Ian Christie – in this new program, critic Ian Christie discusses the socio-political environment in which The Cranes are Flying emerged, the film’s style and success, and the life and career of its creator, Mikhail Kalatozov. In English, not subtitled. (19 min, 1080p).
Mikhail Kalatozov – in this archival interview, director Mikhail Kalatozov discusses his fondness of ‘poetic cinema’, his creative imagination and the goals he set for himself while shooting films, and some of the key qualities that defined Soviet cinema after the end of the war. The interview was conducted by critic Gideon Bachmann at the Moscow International Film Festival in July, 1961. In Russian and English, with optional English subtitles where necessary. (12 min, 1080p).

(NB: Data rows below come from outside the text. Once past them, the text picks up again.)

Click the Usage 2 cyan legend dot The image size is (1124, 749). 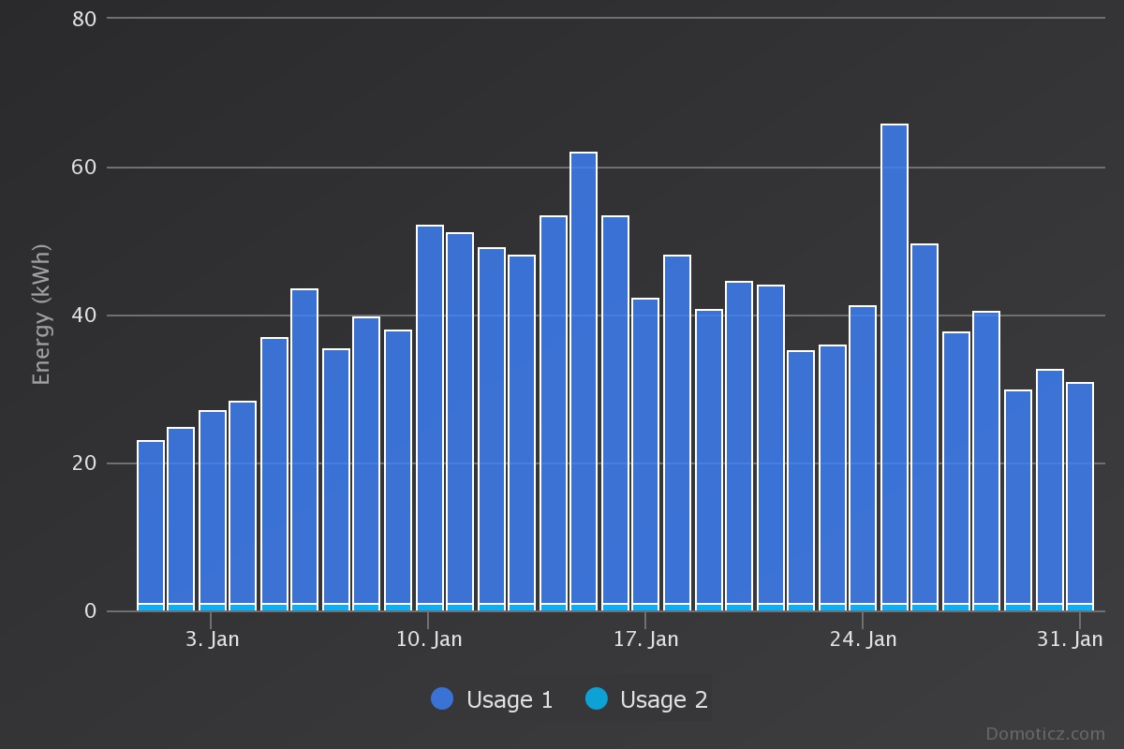click(x=596, y=698)
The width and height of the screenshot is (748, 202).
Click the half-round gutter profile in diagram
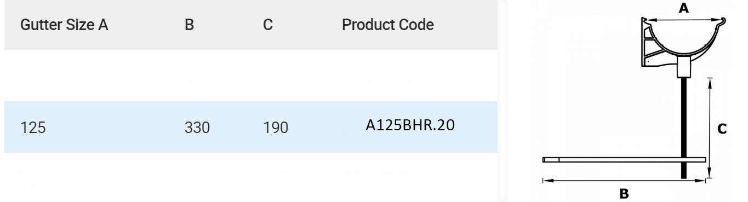(685, 39)
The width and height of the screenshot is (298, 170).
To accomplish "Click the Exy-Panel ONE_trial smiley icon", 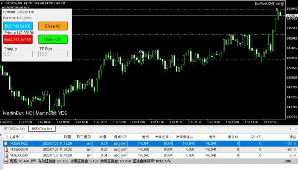I will pyautogui.click(x=282, y=3).
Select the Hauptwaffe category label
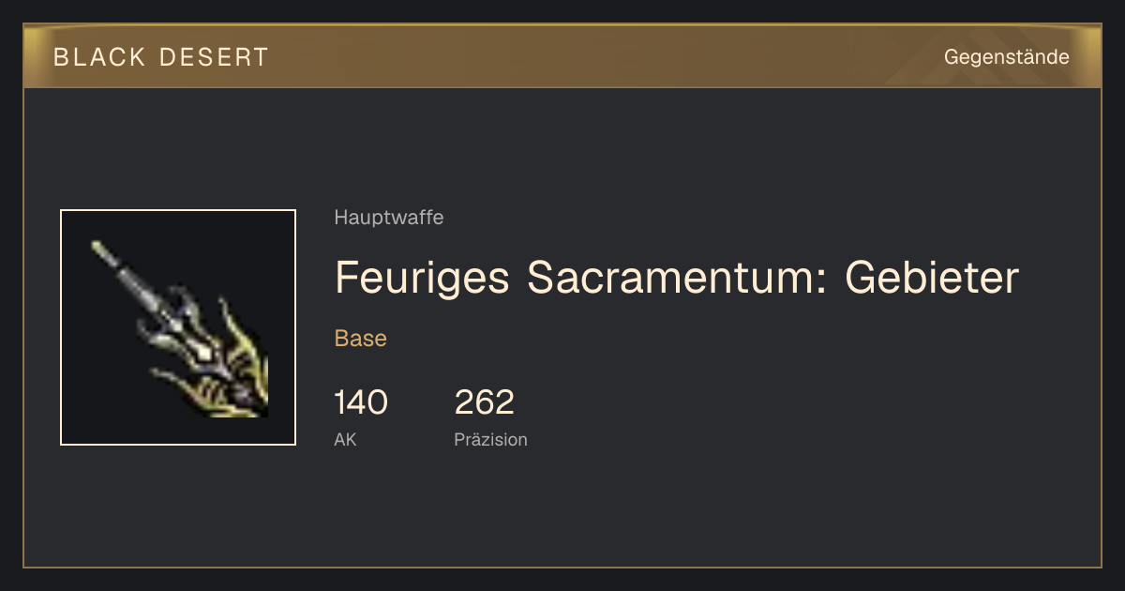1125x591 pixels. (x=389, y=219)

Portrait of Sergei Urusevsky – presented here is an excerpt from an archival documentary on Sergei Urusevsky which features the cinematographer’s drawings for The Cranes Are Flying, along with interviews with his daughter, Irina Urusevskaya, and actor Alexei Batalov. The documentary was produced in 2008. In Russian, with optional English subtitles. (19 min, 1080p).
The Road to Cannes – in this archival program, Claude Lelouch recalls his first trip to Moscow in the early 1950s where he witnessed the shooting of The Cranes Are Flying, which inspired him to become a director. The program features archival footage that Lelouch was allowed to shoot in Moscow, footage from the famous stairway sequence from The Cranes Are Flying, as well as footage from the Cannes Film Festival where the film won the Palme d’Or Award. In Russian, with optional English subtitles. (5 min, 1080p).